Long-term Consequences of Methyl Donor Deficiency during in Utero and Early Life Development on Markers of the Metabolic Syndrome
- Corresponding Author:
- Vânia D’Almeida
Department of Psychobiology
Universidade Federal de São Paulo
Rua Napoleão de Barros, 925, São Paulo, SP, Brazil
E-mail: [email protected]
Received Date: August 17, 2016; Accepted Date: September 12, 2016; Published Date: September 16, 2016
Citation: Cavalcante-Silva V, Fernandes L, Haseyama EJ, Agamme ALDA, Muniz MTC (2016) Long-term Consequences of Methyl Donor Deficiency during in Utero and Early Life Development on Markers of the Metabolic Syndrome.
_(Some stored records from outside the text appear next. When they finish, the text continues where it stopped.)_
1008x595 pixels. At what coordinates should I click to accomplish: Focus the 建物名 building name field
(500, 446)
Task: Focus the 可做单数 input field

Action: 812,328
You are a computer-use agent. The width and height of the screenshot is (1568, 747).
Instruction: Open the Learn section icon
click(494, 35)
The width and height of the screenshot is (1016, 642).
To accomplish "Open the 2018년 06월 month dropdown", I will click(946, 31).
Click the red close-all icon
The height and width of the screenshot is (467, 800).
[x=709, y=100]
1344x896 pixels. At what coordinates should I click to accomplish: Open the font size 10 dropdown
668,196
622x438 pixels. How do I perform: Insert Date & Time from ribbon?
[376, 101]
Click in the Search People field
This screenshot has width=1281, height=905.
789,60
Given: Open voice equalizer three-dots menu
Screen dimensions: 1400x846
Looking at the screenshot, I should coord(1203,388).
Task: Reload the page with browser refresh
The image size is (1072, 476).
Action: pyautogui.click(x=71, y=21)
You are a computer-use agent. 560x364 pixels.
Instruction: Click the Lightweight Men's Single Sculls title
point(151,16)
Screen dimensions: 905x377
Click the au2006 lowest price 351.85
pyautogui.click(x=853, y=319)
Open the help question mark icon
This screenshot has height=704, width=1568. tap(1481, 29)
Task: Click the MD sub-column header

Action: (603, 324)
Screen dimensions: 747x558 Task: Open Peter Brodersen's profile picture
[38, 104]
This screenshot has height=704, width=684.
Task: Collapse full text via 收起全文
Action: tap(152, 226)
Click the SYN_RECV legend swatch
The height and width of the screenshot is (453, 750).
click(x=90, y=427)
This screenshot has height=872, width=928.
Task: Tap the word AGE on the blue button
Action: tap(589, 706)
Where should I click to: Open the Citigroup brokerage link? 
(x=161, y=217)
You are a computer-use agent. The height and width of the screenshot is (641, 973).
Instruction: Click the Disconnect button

J Nutr Food Sci 6:555. doi: 10.4172/2155-9600.1000555
Copyright: © 2016 Cavalcante-Silva V, et al. This is an open-access article distributed under the terms of the Creative Commons Attribution License, which permits unrestricted use, distribution, and reproduction in any medium, provided the original author and source are credited.
The aim of the present study was to assess the consequences of maternal vitamin B deficiency in mice during early development on the offspring's biochemical and biometric parameters. Female mice received vitamin deficient or standard control diets for one month prior to pregnancy, during pregnancy and lactation. Their offspring were then divided into three groups: Control “CT” (offspring of control, breastfed by control mothers), deficient pregnancy “DP” (offspring of deficient mothers, breastfed by control mothers) and deficient pregnancy and lactation “DPL” (offspring of deficient mothers, breastfed by deficient mothers). The body, perigonadal white adipose tissue (PWAT), pericardial white adipose tissue (PCWAT), liver, kidney, spleen, heart and brain were weighed, and blood glucose, total cholesterol and triglycerides evaluated in female and male offspring at postnatal day (PND) 0, 28, 90 and 210. The results indicated that the dams exposure to vitamin B2, B9, B12 and choline deficiencies contributed to increased events related to cannibalization and/or dead pups observed at PND 1 (p<0.049) and decreased the body weight at birth of female (p<0.001) and male (p<0.02) offspring. The body weight of both DPL female (p<0.006) and male (p<0.01) offspring remained lower at PND 28. At PND 210 no statistically significant differences were observed in female (p>0.8) and male (p>0.09) offspring body weight, however a decrease in PWAT of DPL males was observed. The early exposure to methyl donor deficiency was not associated with increased body weight or changes in glucose, triglycerides and cholesterol metabolism, typical markers of the metabolic syndrome.